• [TASK TO COMPLETE] Copy the lines below verbatim, from the line holding "This screenshot has" through the final line, inclusive. Leave the pictures out.

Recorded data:
————————
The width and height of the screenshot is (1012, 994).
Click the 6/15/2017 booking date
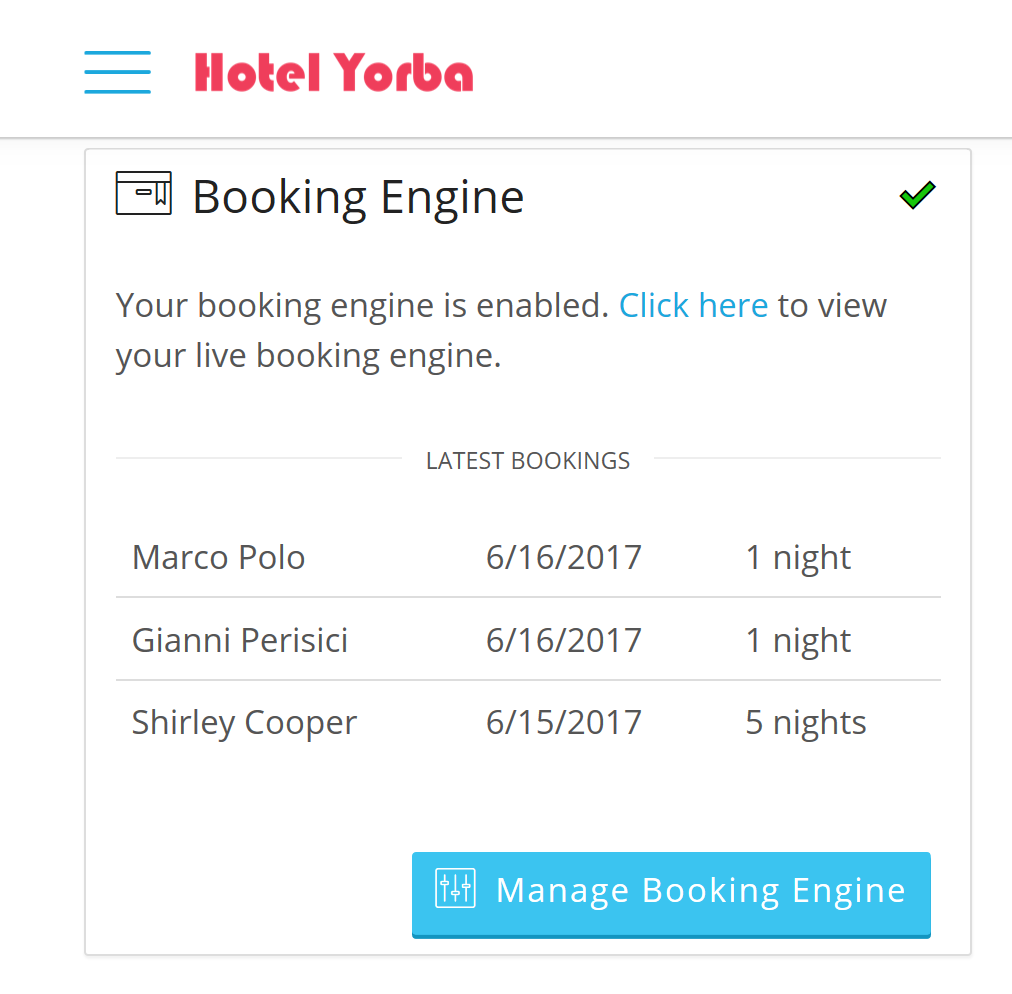click(563, 722)
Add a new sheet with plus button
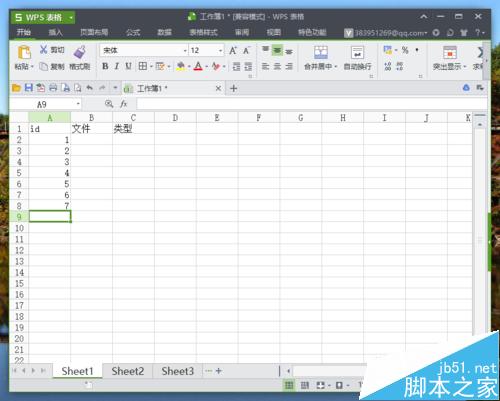The height and width of the screenshot is (401, 500). pyautogui.click(x=219, y=371)
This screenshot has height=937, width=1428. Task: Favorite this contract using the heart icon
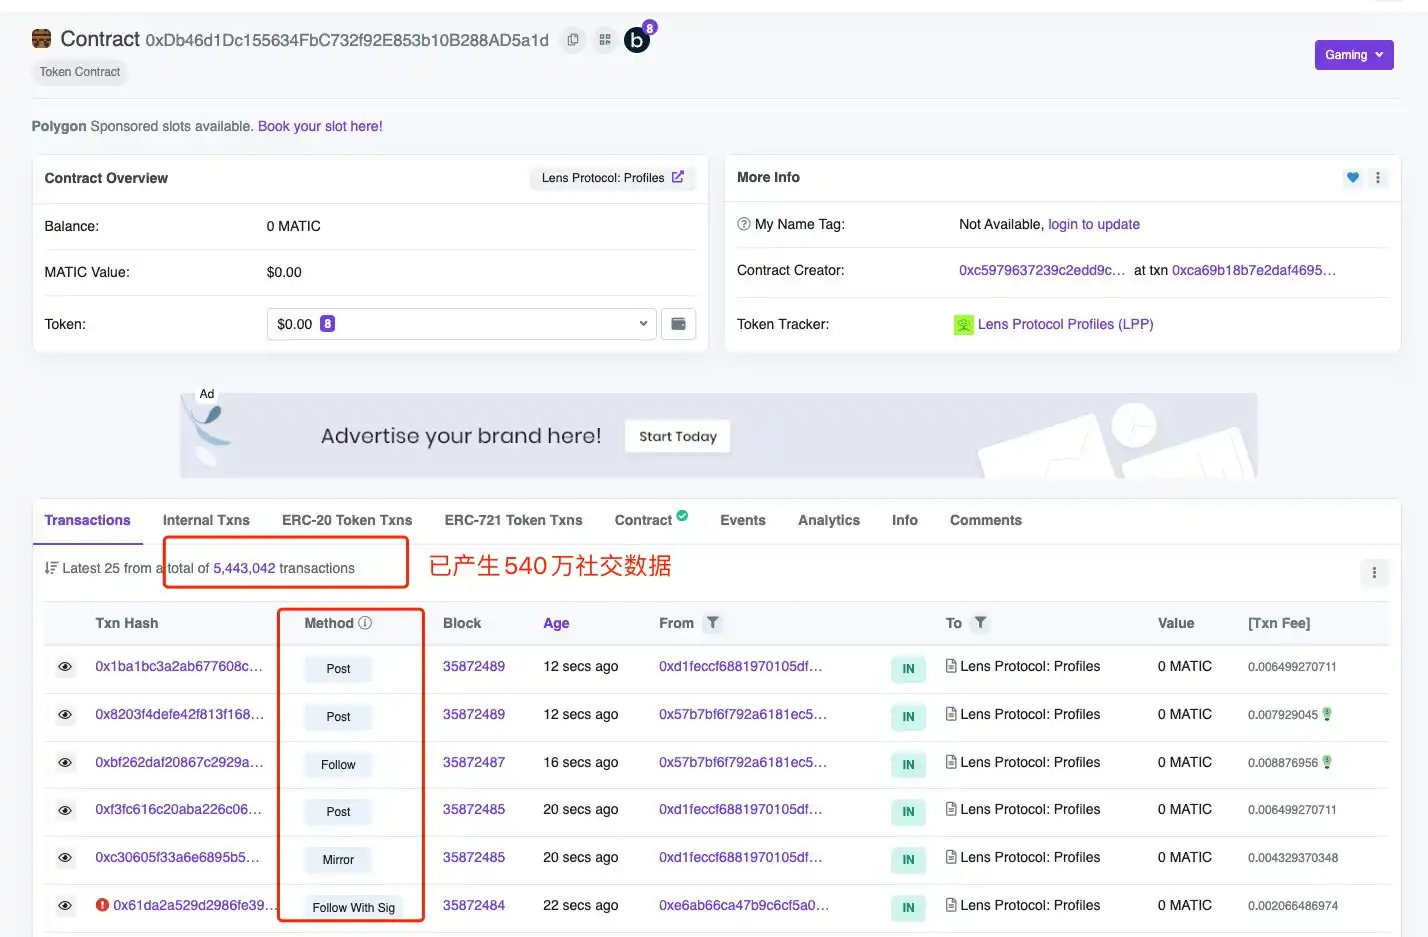point(1353,177)
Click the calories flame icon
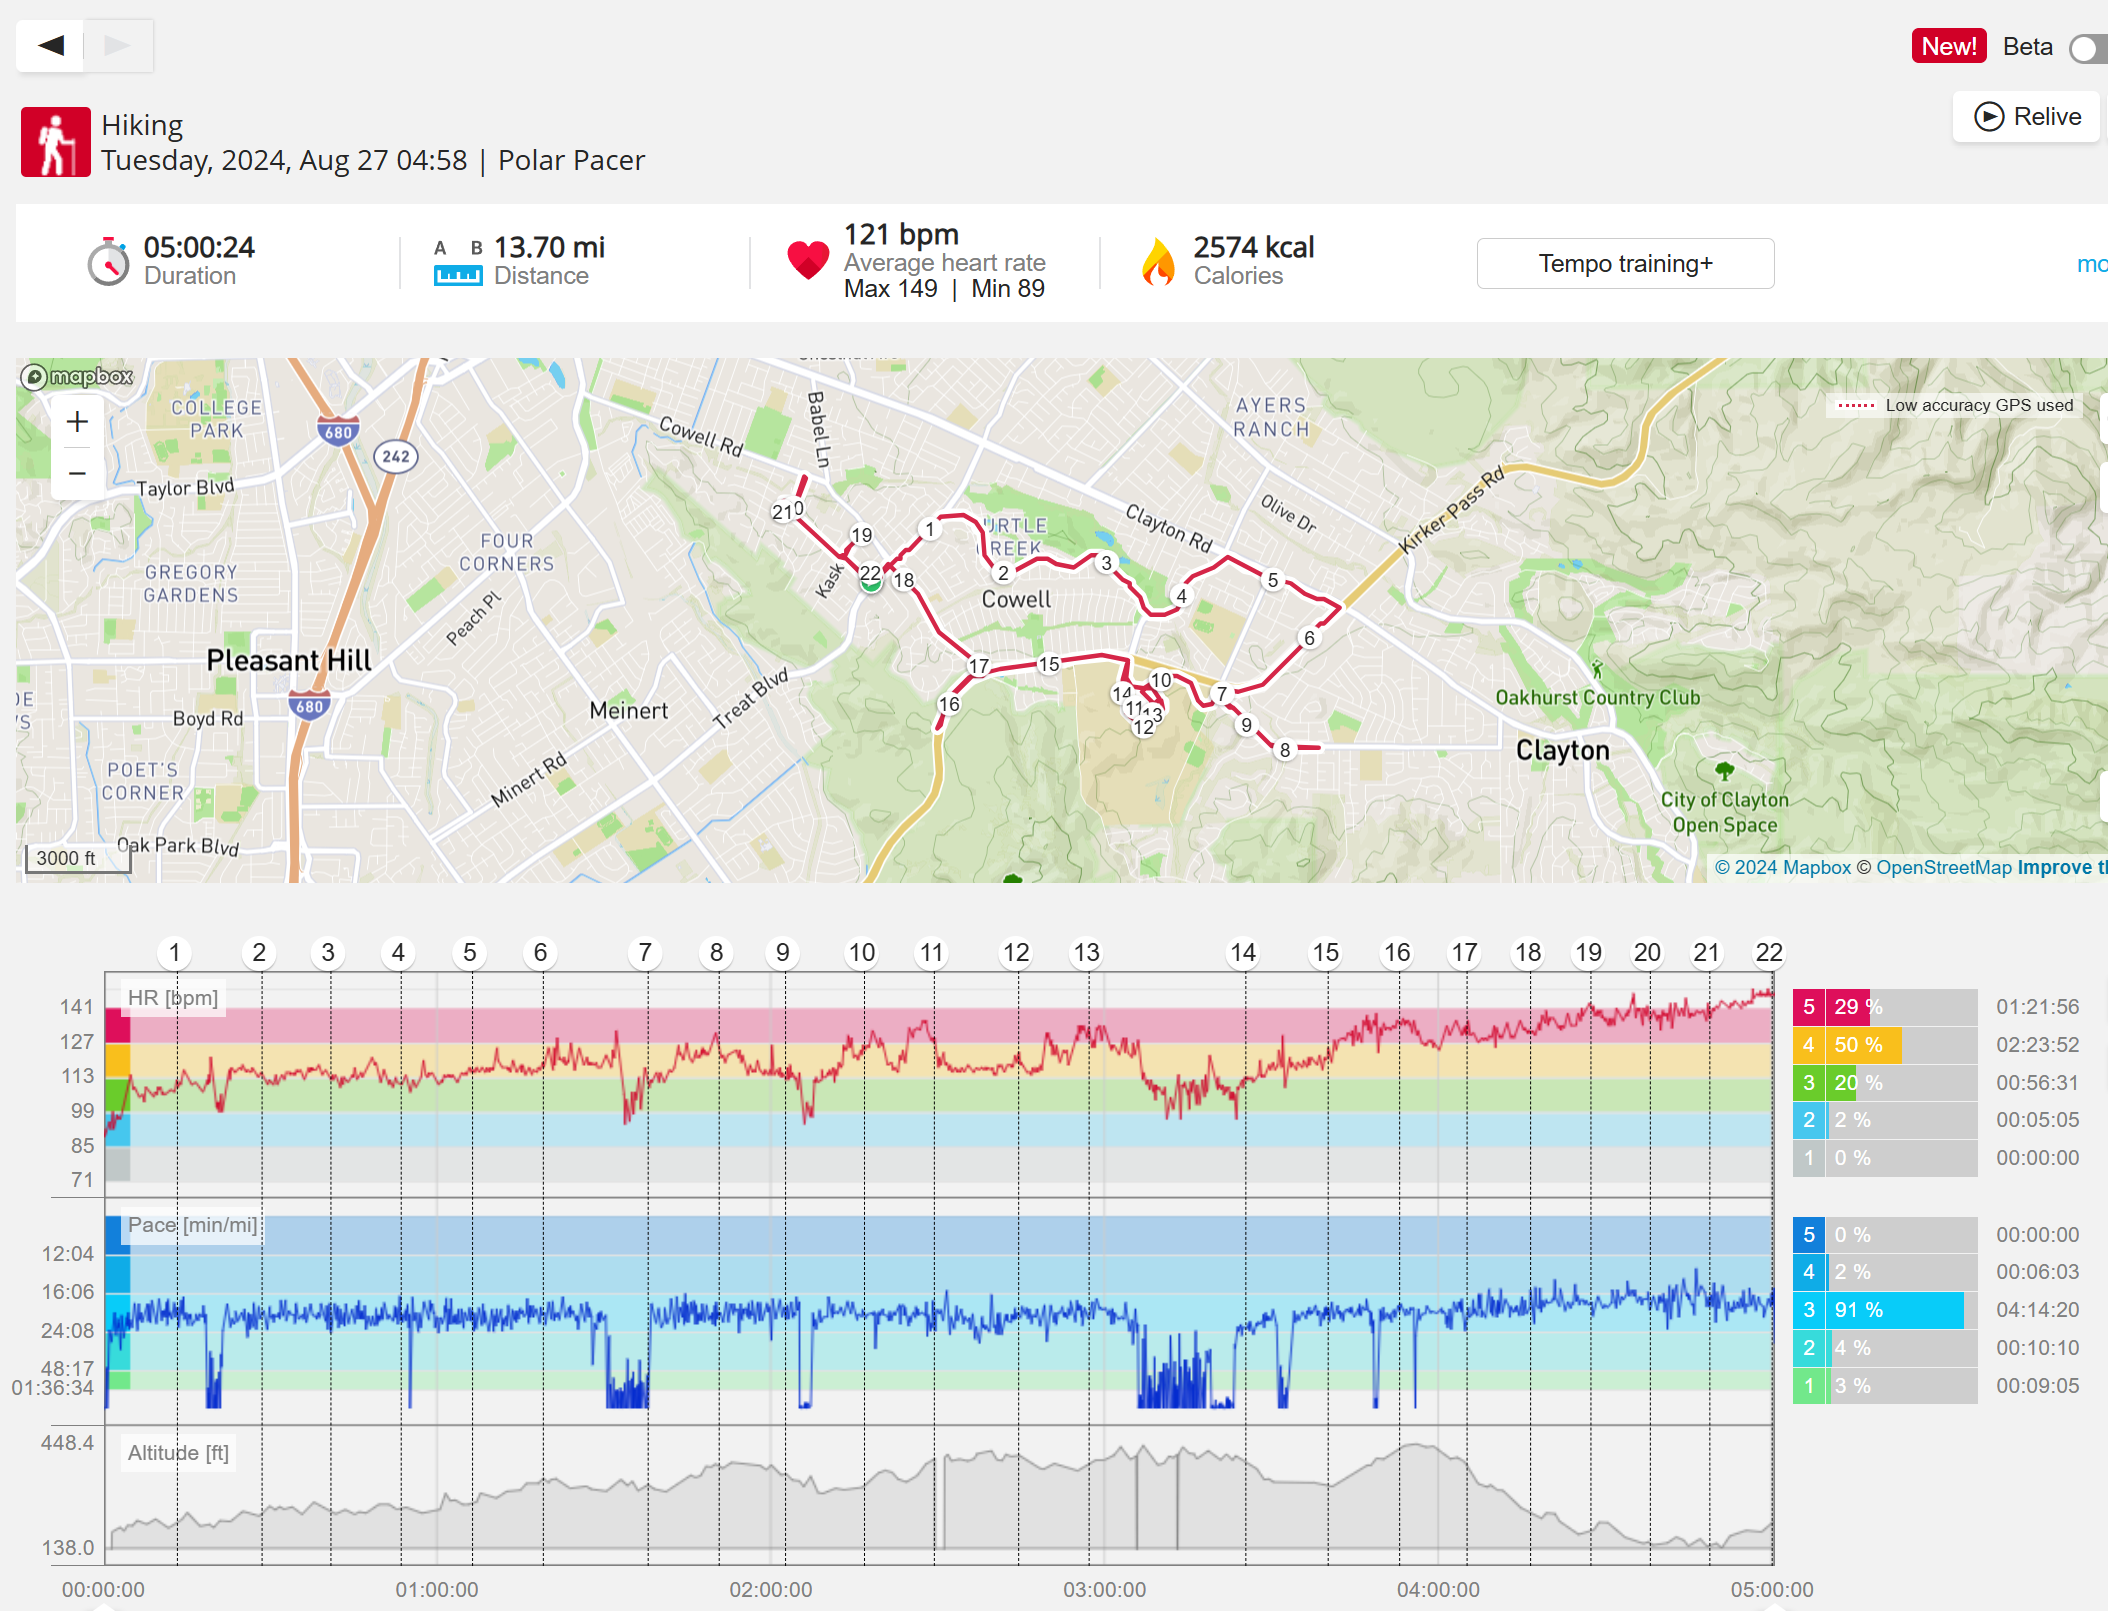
————————
• [RESULT OF THIS TASK]
This screenshot has height=937, width=1428. Task: Favorite this contract using the heart icon
point(1353,177)
Click the calories flame icon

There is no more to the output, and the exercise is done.